The website of the National Council of Resistance of Iran (NCRI), the Iranian opposition, has published the location of sites belonging to the nuclear weapon development program in Iran. “SPND has continued its work following the JCPOA. The structure and the personnel of SPND remain intact and part of the institution has been expanded,” said Alireza Jaffarzadeh, deputy director of the NCRI U.S. Office, at a briefing. The added that Brig. Gen. Mohsen Fakhrizadeh Mahabadi continues to be head of the SPND.

The report disclosed the site located in Sorkh-e Hesar near Tehran. The site is located north of the Khojir missile development facility. “Around 2017, some sections of various groups of SPND, including the geophysics, known at the Chamran Group gradually moved in, as the construction of other sections of the site were later completed,” said Jaffarzadeh. “Moreover, by being located in a military area, it has found an appropriate cover to keep commutes by, and the identities of, the personnel working there a secret.”

According to information of the Iranian opposition, the head of the geophysics group is Dr. Mohammad Javad Zaker, a lecturer at Beheshti university, and he has a deputy named Hamed Aber. “Geophysics group of the SPND works on projects related to underground nuclear tests such as discovery of underground tunnel and registration of the impact of explosion,” said Jaffarzadeh.

The second SPND site presented by the Iranian opposition, called the Marivan Site, is located near the town of Abadeh in Isfahan province. The site was reported by NCRI for the first time in 2017. “What we have found out is that this site and the area surrounding it is completely controlled by the IRGC. Locals are not allowed in the area,” said Jaffarzadeh.

This site is connected to the operations of the “Center for Research and Expansion of Technologies on Explosions and Impact (METFAZ),” a subsidiary of SPND involved in the building of nuclear weapons. An IRGC engineer named Hashemi Tabar oversees the secret projects being carried out at the site.

This report follows one at the beginning of the month on the website of the ISIS research institute (also based on information from the Iranian nuclear archive) claiming that Iran is building a new centrifuge assembly facility in Natanz, a replacement for the one that blew up at the end of June in an operation attributed to the Israeli Mossad.

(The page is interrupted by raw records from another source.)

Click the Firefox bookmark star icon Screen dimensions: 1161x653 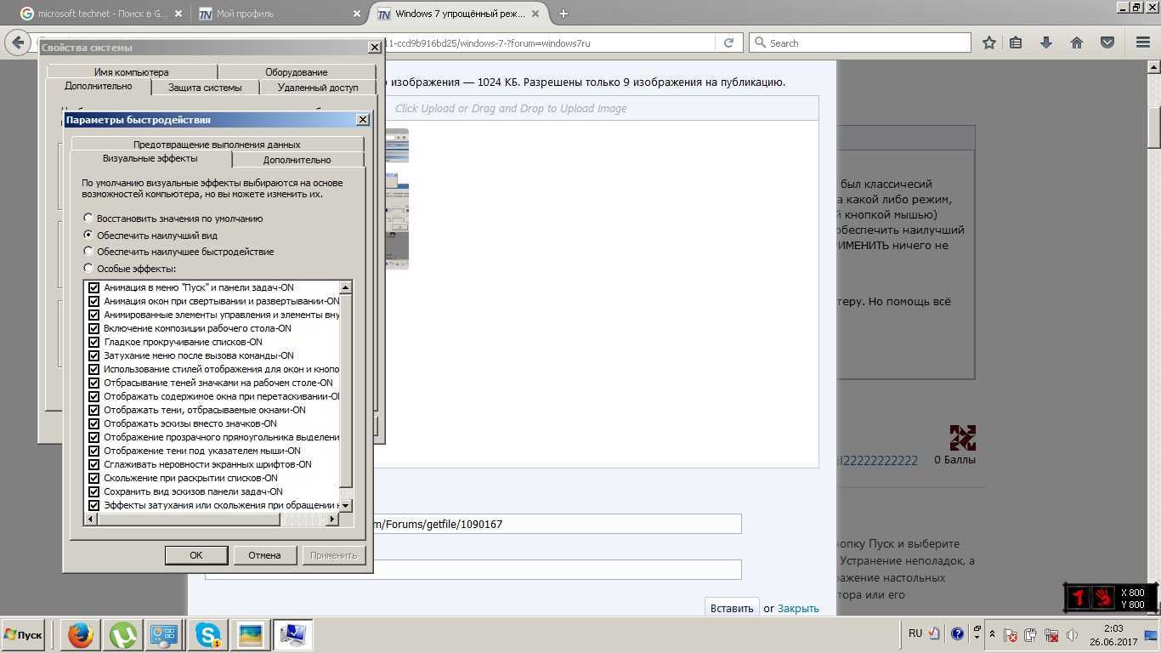(x=989, y=43)
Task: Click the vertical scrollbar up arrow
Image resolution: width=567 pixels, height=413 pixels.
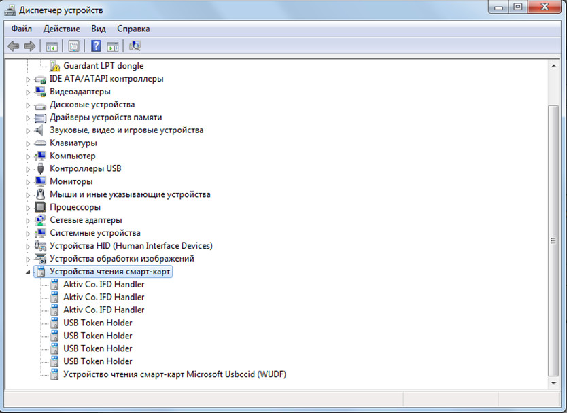Action: [553, 65]
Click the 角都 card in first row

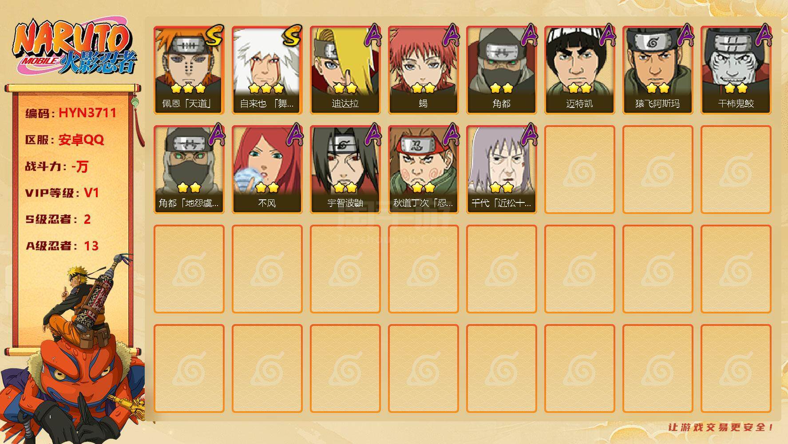[501, 70]
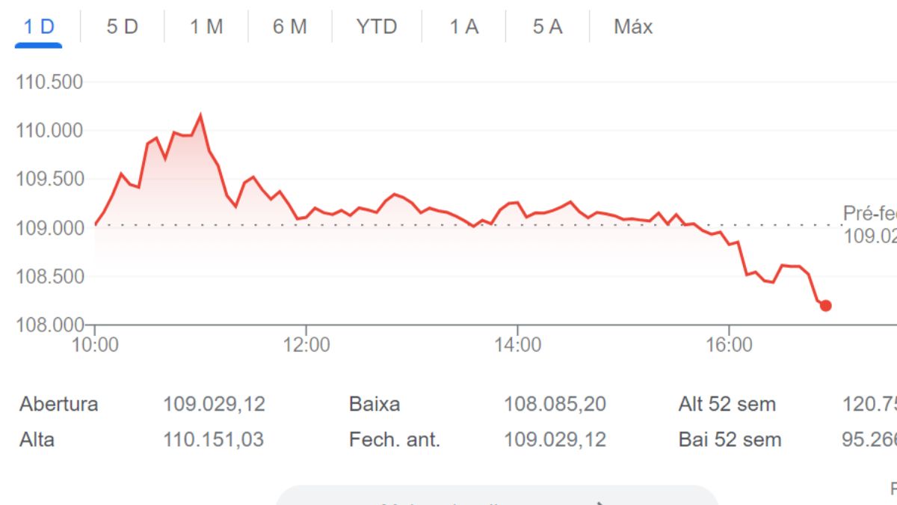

“While highly useful as part of an effort to make nuclear weapons, Iran’s advanced centrifuge will remain uneconomic, compared to buying enriched uranium overseas, and an on-going threat to the international and regional communities. If Iran’s true goal is the development of a large-scale civilian nuclear power program, it would be far more likely to succeed if it abandoned its domestic centrifuge program, starting with not building a new advanced centrifuge assembly center,” the ISIS report concludes.